WORK REQUIRED: All of the records must be set down again word for word.

(Collected data entries)
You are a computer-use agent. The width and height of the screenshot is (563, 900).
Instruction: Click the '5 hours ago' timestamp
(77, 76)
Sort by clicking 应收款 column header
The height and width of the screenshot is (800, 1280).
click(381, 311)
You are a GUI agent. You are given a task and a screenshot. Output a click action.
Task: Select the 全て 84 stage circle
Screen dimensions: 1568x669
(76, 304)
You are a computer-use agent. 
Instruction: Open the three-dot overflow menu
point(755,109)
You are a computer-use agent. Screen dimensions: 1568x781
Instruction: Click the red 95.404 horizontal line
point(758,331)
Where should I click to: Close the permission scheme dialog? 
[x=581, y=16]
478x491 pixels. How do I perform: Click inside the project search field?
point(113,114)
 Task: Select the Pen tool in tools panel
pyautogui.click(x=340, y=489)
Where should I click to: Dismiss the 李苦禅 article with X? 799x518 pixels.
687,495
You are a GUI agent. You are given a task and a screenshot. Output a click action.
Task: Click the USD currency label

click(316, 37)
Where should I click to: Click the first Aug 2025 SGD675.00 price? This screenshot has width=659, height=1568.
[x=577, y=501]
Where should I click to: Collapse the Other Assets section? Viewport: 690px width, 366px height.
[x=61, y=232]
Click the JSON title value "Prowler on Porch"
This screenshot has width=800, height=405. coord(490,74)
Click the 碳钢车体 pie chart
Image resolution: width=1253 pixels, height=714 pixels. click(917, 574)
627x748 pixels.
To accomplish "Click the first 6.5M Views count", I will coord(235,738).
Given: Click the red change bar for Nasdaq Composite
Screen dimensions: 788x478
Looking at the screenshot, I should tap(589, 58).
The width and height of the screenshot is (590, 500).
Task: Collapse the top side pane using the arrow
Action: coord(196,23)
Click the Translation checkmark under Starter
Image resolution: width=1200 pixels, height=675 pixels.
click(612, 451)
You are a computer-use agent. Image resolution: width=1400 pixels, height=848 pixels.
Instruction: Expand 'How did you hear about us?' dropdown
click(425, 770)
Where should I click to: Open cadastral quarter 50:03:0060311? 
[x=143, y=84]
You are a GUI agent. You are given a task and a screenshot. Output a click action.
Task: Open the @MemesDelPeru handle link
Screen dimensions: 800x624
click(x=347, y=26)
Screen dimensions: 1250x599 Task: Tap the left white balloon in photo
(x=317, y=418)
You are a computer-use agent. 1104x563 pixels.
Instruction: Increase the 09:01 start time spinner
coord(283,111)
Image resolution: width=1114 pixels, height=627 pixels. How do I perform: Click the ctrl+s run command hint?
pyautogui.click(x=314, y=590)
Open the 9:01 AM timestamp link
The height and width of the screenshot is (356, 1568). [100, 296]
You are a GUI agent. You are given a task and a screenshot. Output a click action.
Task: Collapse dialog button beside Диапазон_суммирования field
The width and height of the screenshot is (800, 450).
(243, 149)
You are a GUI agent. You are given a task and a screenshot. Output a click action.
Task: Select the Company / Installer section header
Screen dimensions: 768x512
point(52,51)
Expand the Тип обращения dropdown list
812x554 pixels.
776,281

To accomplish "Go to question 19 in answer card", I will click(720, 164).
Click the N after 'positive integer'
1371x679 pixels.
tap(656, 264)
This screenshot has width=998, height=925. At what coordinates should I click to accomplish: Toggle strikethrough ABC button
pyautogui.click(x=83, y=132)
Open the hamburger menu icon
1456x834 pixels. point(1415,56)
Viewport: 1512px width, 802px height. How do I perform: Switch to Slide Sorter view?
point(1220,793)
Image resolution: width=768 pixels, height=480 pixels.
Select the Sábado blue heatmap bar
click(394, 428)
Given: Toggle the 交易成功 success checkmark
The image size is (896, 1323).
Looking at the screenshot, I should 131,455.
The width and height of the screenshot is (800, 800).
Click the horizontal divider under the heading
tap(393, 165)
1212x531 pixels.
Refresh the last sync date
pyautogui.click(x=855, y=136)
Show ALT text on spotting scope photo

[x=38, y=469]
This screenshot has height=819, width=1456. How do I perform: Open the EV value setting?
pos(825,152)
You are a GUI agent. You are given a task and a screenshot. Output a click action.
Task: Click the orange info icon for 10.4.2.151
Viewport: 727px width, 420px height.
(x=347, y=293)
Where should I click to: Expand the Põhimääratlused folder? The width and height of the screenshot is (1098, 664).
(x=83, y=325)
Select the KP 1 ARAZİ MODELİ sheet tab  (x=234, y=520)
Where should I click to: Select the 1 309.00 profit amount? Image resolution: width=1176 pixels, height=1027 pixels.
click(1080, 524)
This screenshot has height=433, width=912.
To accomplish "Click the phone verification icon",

ANSWER AREA:
You are a computer-use agent. The width and height of the screenshot is (563, 900).
Instruction: Click the '5 hours ago' timestamp
(77, 76)
Sort by clicking 应收款 column header
The height and width of the screenshot is (800, 1280).
click(381, 311)
You are a GUI agent. You are given a task and a screenshot. Output a click action.
Task: Select the 全て 84 stage circle
Screen dimensions: 1568x669
(76, 304)
You are a computer-use agent. 
Instruction: Open the three-dot overflow menu
point(755,109)
You are a computer-use agent. Screen dimensions: 1568x781
Instruction: Click the red 95.404 horizontal line
point(758,331)
Where should I click to: Close the permission scheme dialog? 
[x=581, y=16]
478x491 pixels. How do I perform: Click inside the project search field?
point(113,114)
 Task: Select the Pen tool in tools panel
pyautogui.click(x=340, y=489)
Where should I click to: Dismiss the 李苦禅 article with X? 799x518 pixels.
687,495
You are a GUI agent. You are given a task and a screenshot. Output a click action.
Task: Click the USD currency label

click(316, 37)
Where should I click to: Click the first Aug 2025 SGD675.00 price? This screenshot has width=659, height=1568.
[x=577, y=501]
Where should I click to: Collapse the Other Assets section? Viewport: 690px width, 366px height.
[x=61, y=232]
Click the JSON title value "Prowler on Porch"
This screenshot has width=800, height=405. coord(490,74)
Click the 碳钢车体 pie chart
Image resolution: width=1253 pixels, height=714 pixels. click(917, 574)
627x748 pixels.
To accomplish "Click the first 6.5M Views count", I will coord(235,738).
Given: Click the red change bar for Nasdaq Composite
Screen dimensions: 788x478
Looking at the screenshot, I should tap(589, 58).
The width and height of the screenshot is (590, 500).
Task: Collapse the top side pane using the arrow
Action: coord(196,23)
Click the Translation checkmark under Starter
Image resolution: width=1200 pixels, height=675 pixels.
click(612, 451)
You are a computer-use agent. Image resolution: width=1400 pixels, height=848 pixels.
Instruction: Expand 'How did you hear about us?' dropdown
click(425, 770)
Where should I click to: Open cadastral quarter 50:03:0060311? 
[x=143, y=84]
You are a GUI agent. You are given a task and a screenshot. Output a click action.
Task: Open the @MemesDelPeru handle link
Screen dimensions: 800x624
click(x=347, y=26)
Screen dimensions: 1250x599 Task: Tap the left white balloon in photo
(x=317, y=418)
You are a computer-use agent. 1104x563 pixels.
Instruction: Increase the 09:01 start time spinner
coord(283,111)
Image resolution: width=1114 pixels, height=627 pixels. How do I perform: Click the ctrl+s run command hint?
pyautogui.click(x=314, y=590)
Open the 9:01 AM timestamp link
The height and width of the screenshot is (356, 1568). [100, 296]
You are a GUI agent. You are given a task and a screenshot. Output a click action.
Task: Collapse dialog button beside Диапазон_суммирования field
The width and height of the screenshot is (800, 450).
(243, 149)
You are a GUI agent. You are given a task and a screenshot. Output a click action.
Task: Select the Company / Installer section header
Screen dimensions: 768x512
point(52,51)
Expand the Тип обращения dropdown list
812x554 pixels.
776,281

To accomplish "Go to question 19 in answer card", I will click(720, 164).
Click the N after 'positive integer'
1371x679 pixels.
tap(656, 264)
This screenshot has width=998, height=925. At what coordinates should I click to accomplish: Toggle strikethrough ABC button
pyautogui.click(x=83, y=132)
Open the hamburger menu icon
1456x834 pixels. point(1415,56)
Viewport: 1512px width, 802px height. How do I perform: Switch to Slide Sorter view?
point(1220,793)
Image resolution: width=768 pixels, height=480 pixels.
Select the Sábado blue heatmap bar
click(394, 428)
Given: Toggle the 交易成功 success checkmark
The image size is (896, 1323).
Looking at the screenshot, I should 131,455.
The width and height of the screenshot is (800, 800).
Click the horizontal divider under the heading
tap(393, 165)
1212x531 pixels.
Refresh the last sync date
pyautogui.click(x=855, y=136)
Show ALT text on spotting scope photo

[x=38, y=469]
This screenshot has height=819, width=1456. How do I perform: Open the EV value setting?
pos(825,152)
You are a GUI agent. You are given a task and a screenshot. Output a click action.
Task: Click the orange info icon for 10.4.2.151
Viewport: 727px width, 420px height.
(x=347, y=293)
Where should I click to: Expand the Põhimääratlused folder? The width and height of the screenshot is (1098, 664).
(x=83, y=325)
Select the KP 1 ARAZİ MODELİ sheet tab  (x=234, y=520)
Where should I click to: Select the 1 309.00 profit amount? Image resolution: width=1176 pixels, height=1027 pixels.
click(1080, 524)
This screenshot has height=433, width=912.
To accomplish "Click the phone verification icon",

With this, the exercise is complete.